Part 51 Case Study 2: Reviews on Product

Below we are going to look at different reviews on Amazon for candles.

Let’s read in our dataset.

# library(tidyverse)
# library(tidytext)

scented_reviews <-
  readxl::read_excel(here::here("data", "Scented_all.xlsx")) |>
  mutate(review_id = row_number()) |>
  janitor::clean_names() |> # A function that changes the column names to snake_case/cleans them up a little
  mutate(rating = as_factor(rating)) 

51.0.1 Clean Text

First step is to unnest_tokens() our reviews.

unnest_scent <-
  scented_reviews |>
  unnest_tokens("word", "review",
    token = "words"
  )

51.0.2 Remove Stop-words

We then remove our normal stop words.

unnest_scent <-
  unnest_scent |>
  anti_join(stop_words, by = "word")

51.0.3 Removing Custom Stop-words

Usually there are words that we know are more “noise” than “signal”. In order to determine if a word is “noise” we can implement different strategies.
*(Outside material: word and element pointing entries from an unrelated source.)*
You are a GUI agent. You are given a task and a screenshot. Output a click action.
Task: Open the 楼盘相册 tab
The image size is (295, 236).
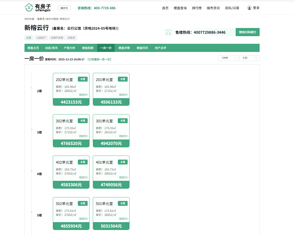88,48
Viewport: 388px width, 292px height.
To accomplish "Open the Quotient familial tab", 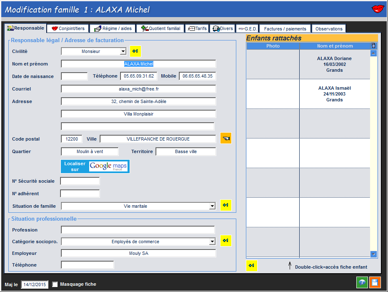I will pos(161,28).
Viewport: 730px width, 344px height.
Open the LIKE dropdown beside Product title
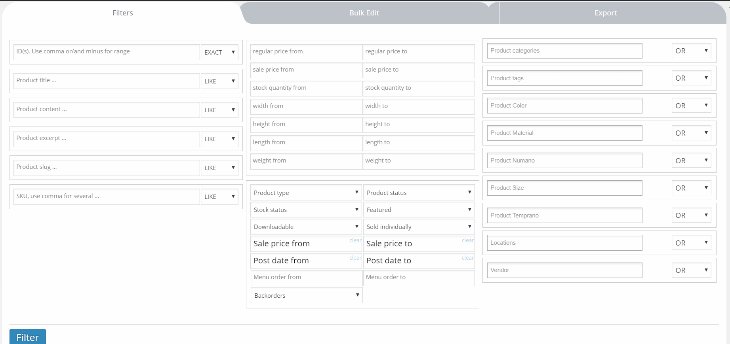pos(219,81)
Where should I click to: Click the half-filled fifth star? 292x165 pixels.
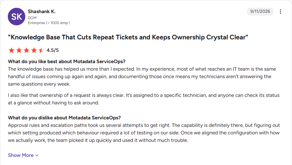[41, 50]
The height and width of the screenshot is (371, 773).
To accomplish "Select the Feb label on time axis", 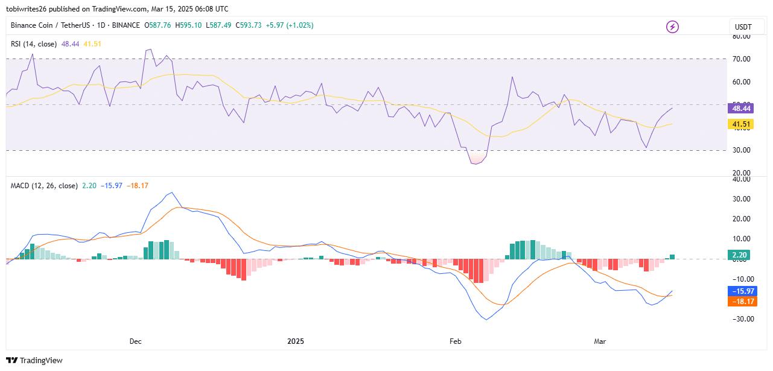I will point(455,341).
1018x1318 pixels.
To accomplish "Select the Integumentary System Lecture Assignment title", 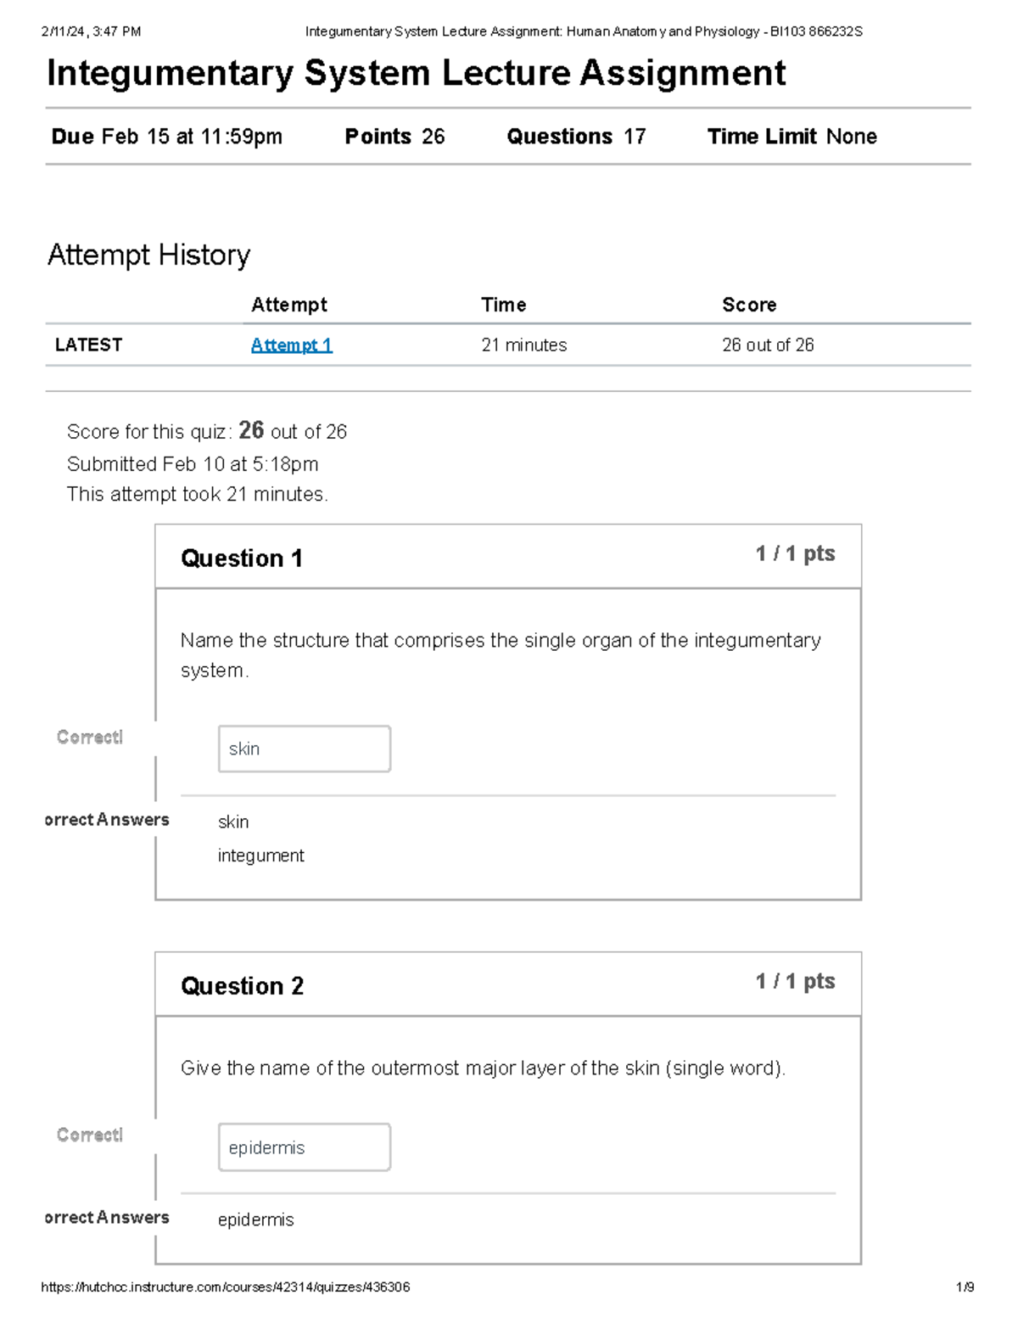I will [416, 73].
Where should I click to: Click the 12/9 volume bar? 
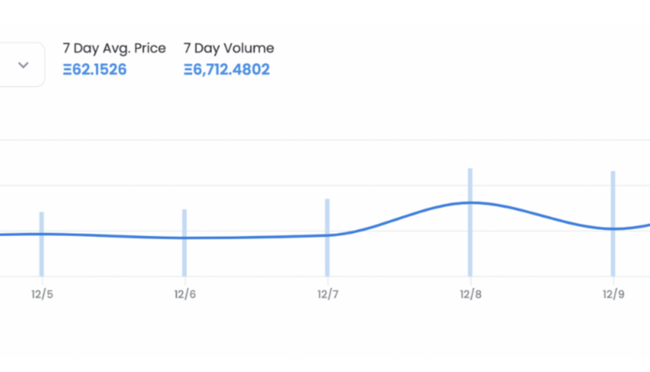(613, 248)
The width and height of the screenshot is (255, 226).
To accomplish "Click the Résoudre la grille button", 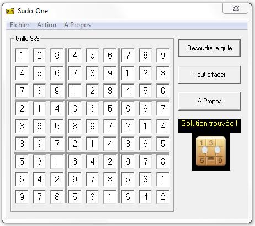I will coord(209,48).
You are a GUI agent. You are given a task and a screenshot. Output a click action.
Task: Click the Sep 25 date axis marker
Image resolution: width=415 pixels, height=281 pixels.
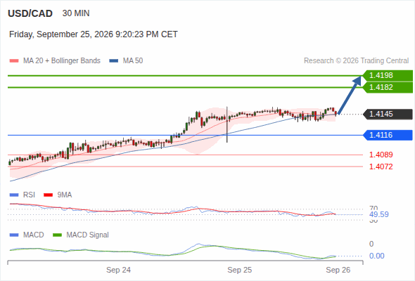click(240, 270)
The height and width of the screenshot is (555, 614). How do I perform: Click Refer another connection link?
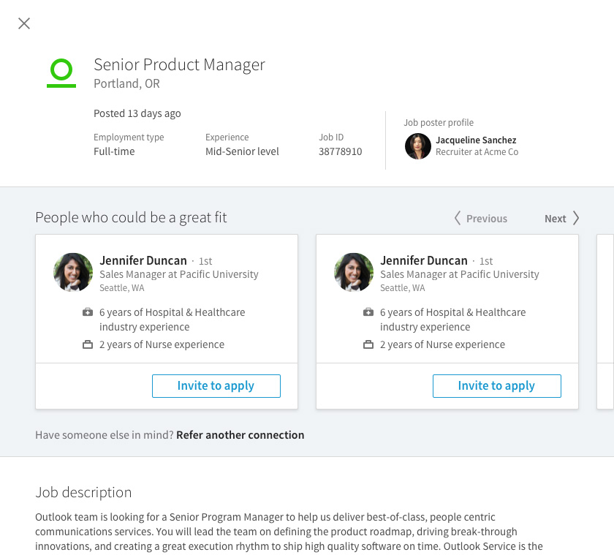click(240, 434)
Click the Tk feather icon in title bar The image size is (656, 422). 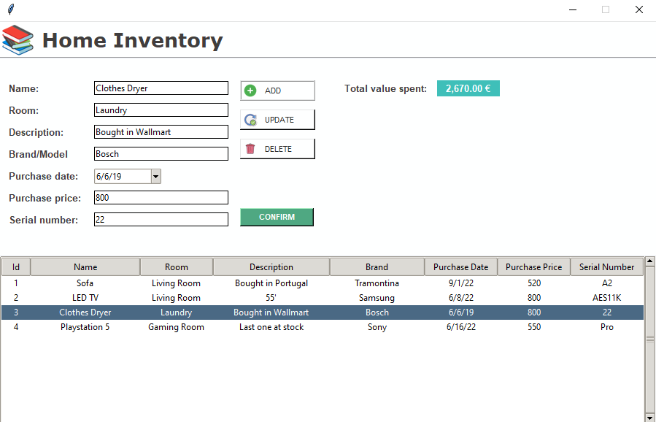click(x=9, y=9)

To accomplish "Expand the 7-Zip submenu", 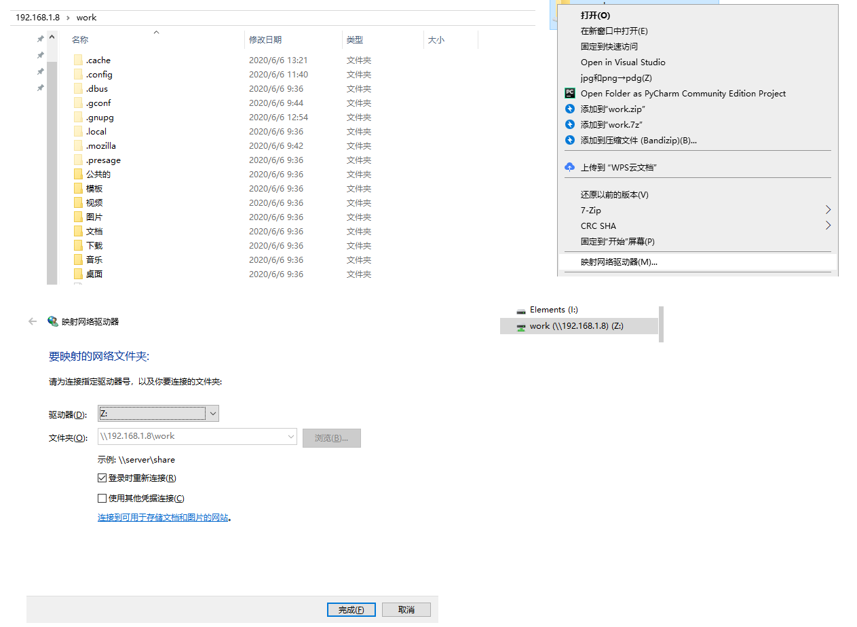I will 827,210.
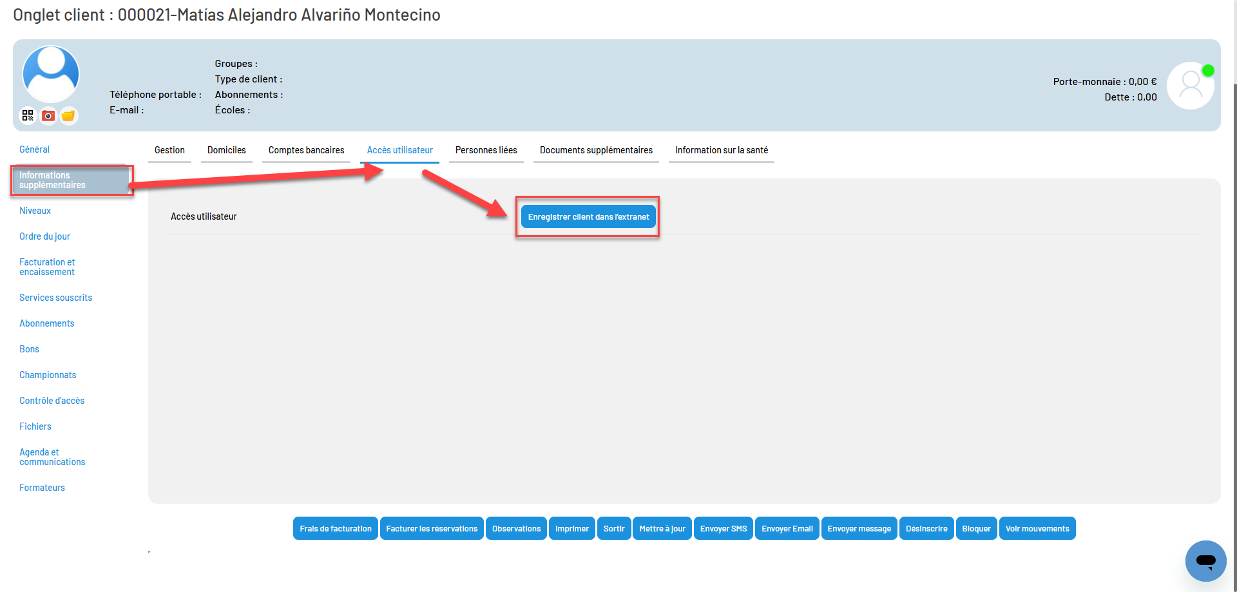This screenshot has height=592, width=1237.
Task: Open the Information sur la santé tab
Action: (x=721, y=149)
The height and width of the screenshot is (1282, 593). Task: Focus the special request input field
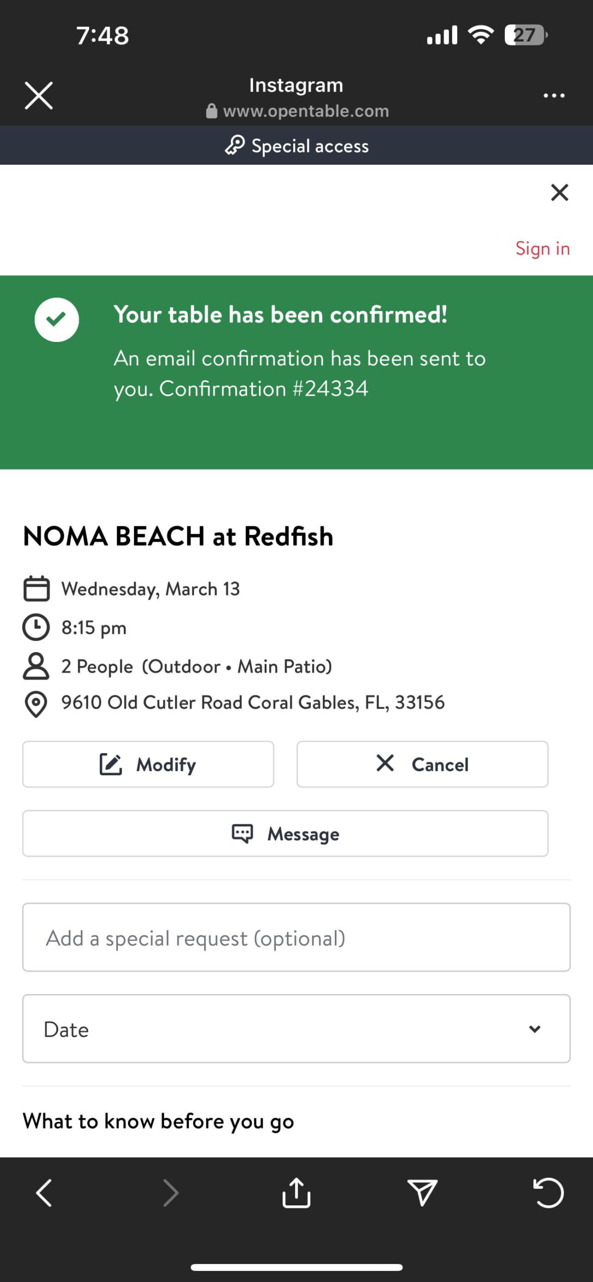click(x=296, y=937)
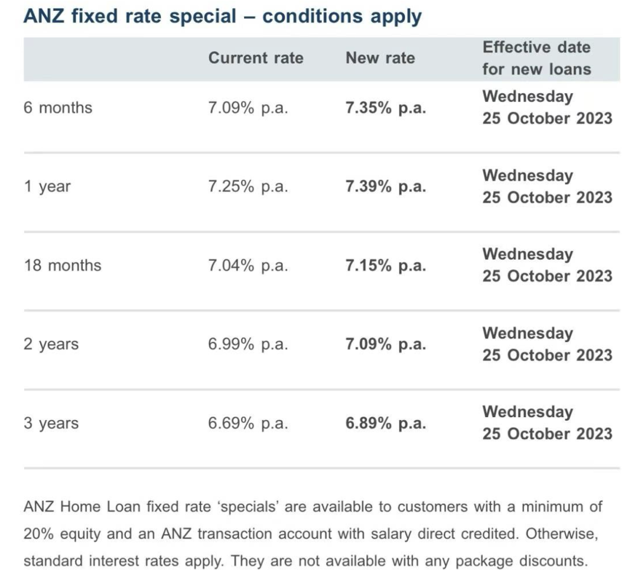Click the 7.39% p.a. new rate
This screenshot has height=583, width=638.
(386, 186)
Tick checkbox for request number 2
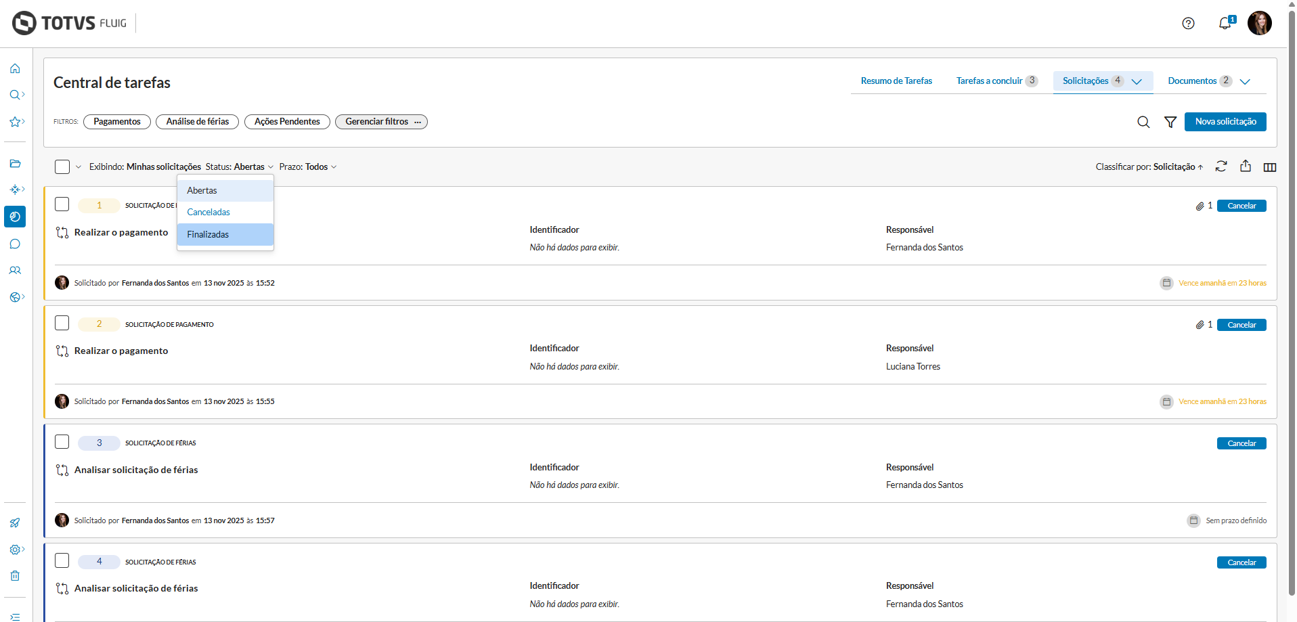Viewport: 1297px width, 622px height. point(62,323)
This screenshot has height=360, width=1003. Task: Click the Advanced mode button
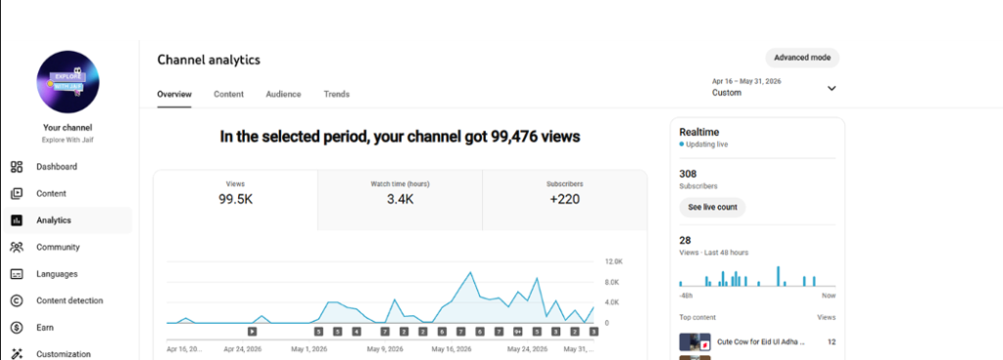[802, 58]
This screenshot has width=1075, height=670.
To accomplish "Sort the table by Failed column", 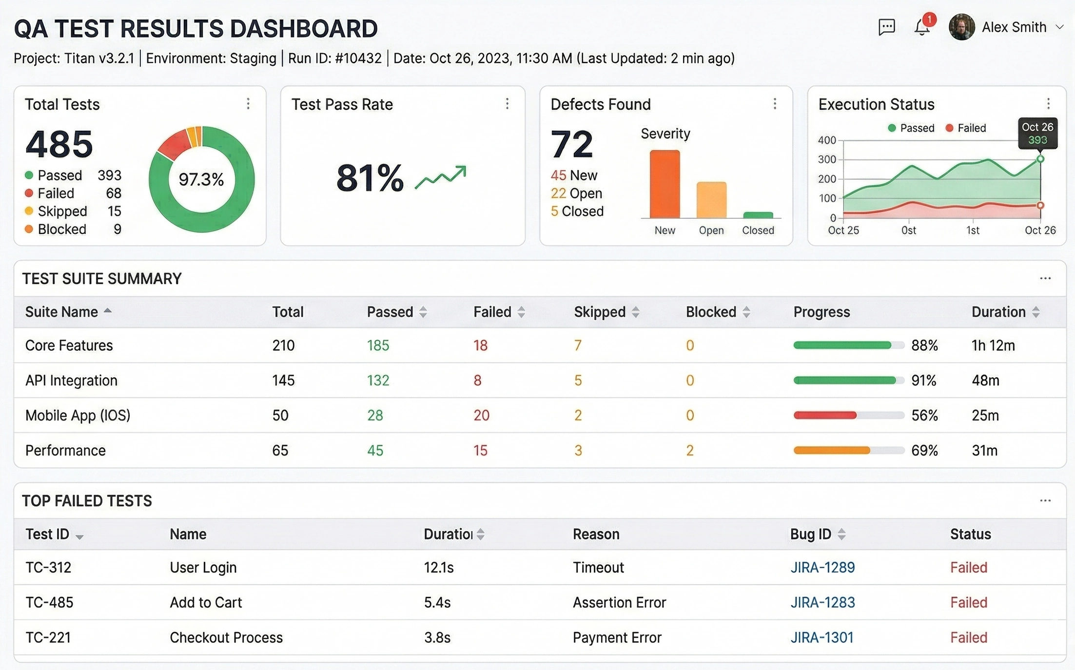I will pos(521,311).
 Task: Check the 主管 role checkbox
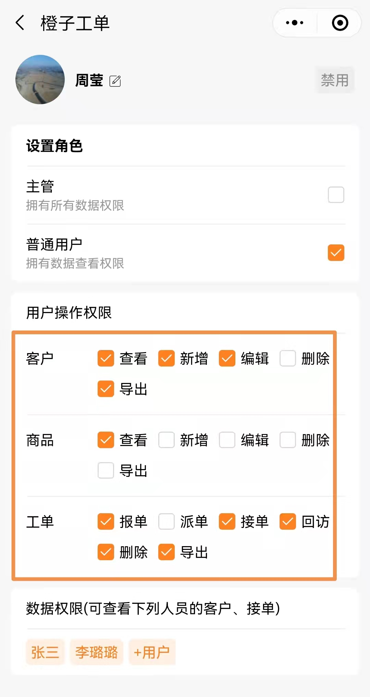click(336, 195)
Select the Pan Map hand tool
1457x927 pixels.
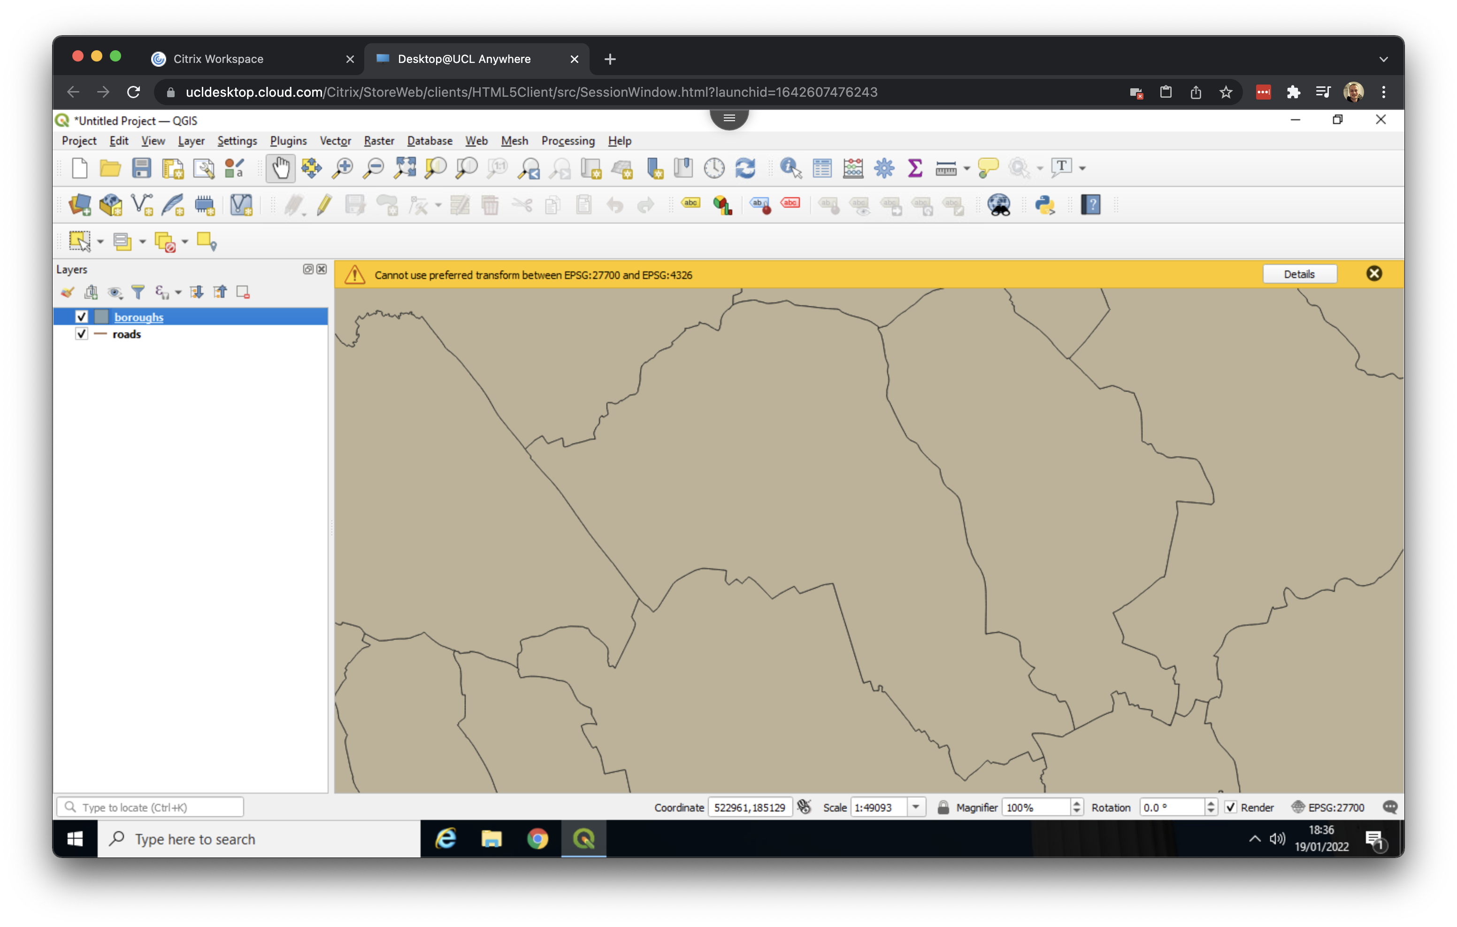click(x=280, y=168)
One strategy is to look through all unique words and skim to find one’s not offered in the stop words lexicon already.

unnest_scent |>
  distinct(word) |>
  head()

Another strategy is to look at the most frequent words and determine if the word is useful or not.

unnest_scent |>
  count(word) |>
  arrange(desc(n)) |>
  head()

Now once we decide which to remove we can put it together in a tribble()

custom_stopwords <-
  tribble(
    ~word,       ~lexicon,
    "candle",    "custom",
    "candles",   "custom",
    "smell",     "custom",
    "smells",    "custom",
    "scent",     "custom",
    "fragrance", "custom",
    "yankee",    "custom",
    "love",      "custom", # This word shows up so much it acts like a stop word
    "sooo",      "custom", # This is an example of using text from the internet
    "soooo",     "custom",
    "doesn",     "custom",
    "don",       "custom"
  )

We use the same method to remove our custom_stopwords as we do with regular ol’ stop_words

unnest_scent <-
  unnest_scent |>
  anti_join(custom_stopwords, by = "word")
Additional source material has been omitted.